Kristen Stewart y Robert Pattinson en 'Crepúsculo'.El personaje del vampiro es y ha sido siempre un icono del romanticismo, desde que Bram Stoker escribiera Drácula. Por supuesto, a lo largo de las décadas ha evolucionado, eliminando algunos estereotipos y perdiendo, en determinadas ocasiones, ese carácter romántico y maldito. Pero de todas las aproximaciones a este icono de la cultura puede que la más extraña sea la de Stephenie Meyer, autora de la saga Crepúsculo en cuyo primer volumen se basa, precisamente, Crepúsculo (2008). Si por algo será recordada la película es por iniciar una moda de cine juvenil que ofrece no solo unos estereotipos algo anticuados sobre las relaciones amorosas y sexuales, sino por destruir por completo la imagen de las criaturas fantásticas que han poblado la imaginación del ser humano desde joven.

En el caso de esta película, los vampiros dejan de ser esas criaturas temibles y a la vez fascinantes para convertirse en una especie de familia que evita por todos los medios destacar sobre el resto. Hasta que la protagonista se fija y se obsesiona con uno de ellos. Es entonces cuando el espectador/lector descubre que, si bien es cierto que se alimentan de sangre, no poseen colmillos, y tienen una fuerza y una velocidad sobrehumanas, amén de una piel que brilla como el diamante cuando se expone al sol (de ahí que lo eviten, si es que tiene eso algún sentido). El film, en sí mismo, no deja de ser una historia de amor imposible en la que las diferencias quedan apartadas por un sentimiento que finalmente rompe todas las barreras posibles.

Similar en el fondo a lo que ocurre en Hermosas criaturas, esta primera entrega dirigida con excesiva parsimonia por Catherine Hardwicke (Los amos de Dogtown) peca de numerosos errores en guión, dirección y, sobre todo, reparto. Si bien la historia en general es aceptable, pues toma no pocos elementos de otras tramas anteriores, el hecho de que el concepto que prime por encima de todo sea el amor incondicional termina por desmembrar cualquier atisbo de coherencia. A lo largo del relato no existen verdaderos conflictos más allá de las amenazas externas que parecen perseguir a la protagonista. En ningún momento existen dudas personales o verdaderos cambios de orientación en la línea argumental, creando un relato plano, por momentos aburrido en su reiteración de los problemas amorosos de dos jóvenes.
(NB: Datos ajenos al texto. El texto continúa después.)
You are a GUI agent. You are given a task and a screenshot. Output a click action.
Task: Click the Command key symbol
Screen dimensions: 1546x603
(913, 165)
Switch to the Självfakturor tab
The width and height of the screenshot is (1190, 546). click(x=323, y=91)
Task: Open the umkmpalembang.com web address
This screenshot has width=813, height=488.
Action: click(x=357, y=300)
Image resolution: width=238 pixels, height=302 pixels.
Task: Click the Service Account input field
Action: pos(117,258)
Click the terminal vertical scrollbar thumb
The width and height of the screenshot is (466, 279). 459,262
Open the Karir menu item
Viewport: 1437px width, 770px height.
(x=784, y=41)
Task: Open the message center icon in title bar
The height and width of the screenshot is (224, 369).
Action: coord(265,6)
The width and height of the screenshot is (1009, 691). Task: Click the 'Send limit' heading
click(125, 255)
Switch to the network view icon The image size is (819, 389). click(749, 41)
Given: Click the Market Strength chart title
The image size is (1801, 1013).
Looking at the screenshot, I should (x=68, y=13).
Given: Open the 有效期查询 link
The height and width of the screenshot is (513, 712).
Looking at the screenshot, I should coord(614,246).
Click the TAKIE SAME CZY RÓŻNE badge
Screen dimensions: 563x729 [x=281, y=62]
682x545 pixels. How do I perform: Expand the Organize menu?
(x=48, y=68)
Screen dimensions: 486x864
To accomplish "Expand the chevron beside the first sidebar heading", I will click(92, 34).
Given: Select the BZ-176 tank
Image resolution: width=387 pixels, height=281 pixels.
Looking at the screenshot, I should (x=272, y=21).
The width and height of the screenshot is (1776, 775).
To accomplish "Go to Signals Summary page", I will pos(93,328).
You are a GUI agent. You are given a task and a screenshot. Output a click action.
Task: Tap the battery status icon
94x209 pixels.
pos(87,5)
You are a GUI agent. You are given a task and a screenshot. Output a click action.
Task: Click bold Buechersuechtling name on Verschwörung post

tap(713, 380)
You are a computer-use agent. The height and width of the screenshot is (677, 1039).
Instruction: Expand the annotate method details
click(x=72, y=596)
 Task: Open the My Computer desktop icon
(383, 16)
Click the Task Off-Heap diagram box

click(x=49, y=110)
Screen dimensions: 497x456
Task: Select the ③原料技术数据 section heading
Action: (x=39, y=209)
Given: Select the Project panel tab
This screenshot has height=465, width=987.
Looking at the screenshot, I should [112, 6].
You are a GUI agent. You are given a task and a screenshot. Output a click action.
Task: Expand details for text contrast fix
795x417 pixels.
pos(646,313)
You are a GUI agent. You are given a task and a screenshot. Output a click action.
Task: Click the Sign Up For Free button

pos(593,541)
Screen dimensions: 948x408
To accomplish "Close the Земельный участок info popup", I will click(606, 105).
Pero a esto se suma, por desgracia, la débil visión de la directora, cuya puesta en imágenes, con un montaje excesivamente encorsetado y una estética visual tan gris como su planificación, pone el foco en los fallos y oculta los pocos aciertos que tiene el film. Claro que el principal problema es que esos fallos residen en la elección del elenco principal, Kristen Stewart (Jumper) y Robert Pattinson (Little ashes). La primera todavía tiene que demostrar al gran público, y no solo a los fans, que es actriz, pues su inexpresividad alcanza cotas pocas veces vistas en una pantalla de cine; el segundo, simplemente, resulta sobreactuado en su papel de galán atormentado, algo sin duda provocado por la falta de trabajo por parte de Hardwicke.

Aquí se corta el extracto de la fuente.